TEXT PASSAGE:
>>>

Behind the Money

This is an audio transcript of the Behind the Money podcast episode: ‘How oil traders called the Middle East war’

Saffeya Ahmed
The FT’s energy editor Malcolm Moore tells me that there is an age-old rule in the global oil market.

Malcolm Moore
When war breaks out of the Middle East, oil prices spike.

Saffeya Ahmed
The idea is that if there’s a conflict in such an oil-rich region, it could become scarce. So typically traders buy up as many barrels as possible. But when Iran struck a US air base in Qatar last Monday, it was a major escalation in the recent conflict between Iran, the US and Israel. And the market didn’t spike.

Malcolm Moore
The opposite happened. There was no price rise at all, oil traders started selling, they decided the missiles were for show and they called it right.

[MUSIC PLAYING]

Saffeya Ahmed
Oil traders bet that this war would be shortlived. But how exactly did they hit the nail on the head? Was it luck, or is the way that these traders predict this market changing? I’m Saffeya Ahmed from the Financial Times, in for Michela Tindera, and this is Behind the Money.

[MUSIC PLAYING]

[NEWS CLIP PLAYING]

In the middle of June, hostilities break out between Israel and Iran.

News clips
Israel just carried out a surprise attack against Iran.

Iran retaliates, hitting populated centres in Israel. (Sound of explosions)

Saffeya Ahmed
In trading fire over the next several days, over 600 Iranians die, and nearly 5,000 are injured by Israeli air strikes.

<<<

STORED DATA:

>>>

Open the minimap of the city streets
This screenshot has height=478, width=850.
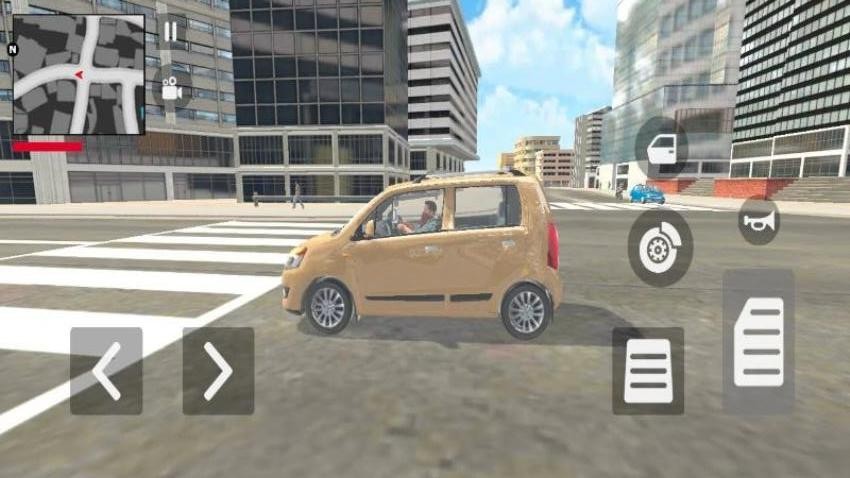pos(78,74)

<<<

LIST OF TASKS:
**A.** Using the oil traders transcript, decide whether each statement agrees with it: (i) prices rose when Iran struck a US air base in Qatar; (ii) Saffeya Ahmed was standing in for Michela Tindera; (iii) Malcolm Moore is the FT's energy editor. Answer yes or no for each, with the deciding words quoted exactly.
**B.** Quote the oil traders transcript word for word, from "This is an audio" down to "global oil market.".

WORKED ANSWERS:
**A.**
(i) No: "There was no price rise at all"
(ii) Yes: "in for Michela Tindera"
(iii) Yes: "The FT’s energy editor Malcolm Moore"

**B.**
This is an audio transcript of the Behind the Money podcast episode: ‘How oil traders called the Middle East war’

Saffeya Ahmed
The FT’s energy editor Malcolm Moore tells me that there is an age-old rule in the global oil market.